[Entries supplied]
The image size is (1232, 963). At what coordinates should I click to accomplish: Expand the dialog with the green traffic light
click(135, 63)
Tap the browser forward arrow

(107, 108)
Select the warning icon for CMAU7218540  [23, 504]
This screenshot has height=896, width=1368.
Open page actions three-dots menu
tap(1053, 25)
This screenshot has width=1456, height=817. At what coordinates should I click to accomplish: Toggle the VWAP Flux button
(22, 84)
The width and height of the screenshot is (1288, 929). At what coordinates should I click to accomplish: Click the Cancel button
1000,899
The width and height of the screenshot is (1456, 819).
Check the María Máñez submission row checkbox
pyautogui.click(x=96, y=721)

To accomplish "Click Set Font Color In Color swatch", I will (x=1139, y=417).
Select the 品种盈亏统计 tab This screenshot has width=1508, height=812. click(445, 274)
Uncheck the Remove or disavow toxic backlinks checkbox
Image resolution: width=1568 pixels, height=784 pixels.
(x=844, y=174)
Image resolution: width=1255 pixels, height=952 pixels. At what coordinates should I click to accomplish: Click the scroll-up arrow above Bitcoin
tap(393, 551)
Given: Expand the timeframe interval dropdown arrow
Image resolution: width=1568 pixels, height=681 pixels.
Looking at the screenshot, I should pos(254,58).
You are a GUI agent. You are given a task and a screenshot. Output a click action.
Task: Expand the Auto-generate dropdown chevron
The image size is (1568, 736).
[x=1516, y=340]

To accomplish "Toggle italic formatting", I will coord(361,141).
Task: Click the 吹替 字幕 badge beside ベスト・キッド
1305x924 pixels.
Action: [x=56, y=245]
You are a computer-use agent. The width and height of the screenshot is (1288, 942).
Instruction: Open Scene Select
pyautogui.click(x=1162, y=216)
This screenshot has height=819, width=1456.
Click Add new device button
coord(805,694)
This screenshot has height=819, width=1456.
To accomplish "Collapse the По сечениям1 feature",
[/Entries supplied]
What is needed:
Nothing but the lines from the one with "1305x924 pixels." through the final line of the records above should appear, each copied exactly.

Answer space:
1305x924 pixels.
Action: [x=56, y=245]
You are a computer-use agent. The width and height of the screenshot is (1288, 942).
Instruction: Open Scene Select
pyautogui.click(x=1162, y=216)
This screenshot has height=819, width=1456.
Click Add new device button
coord(805,694)
This screenshot has height=819, width=1456.
To accomplish "Collapse the По сечениям1 feature",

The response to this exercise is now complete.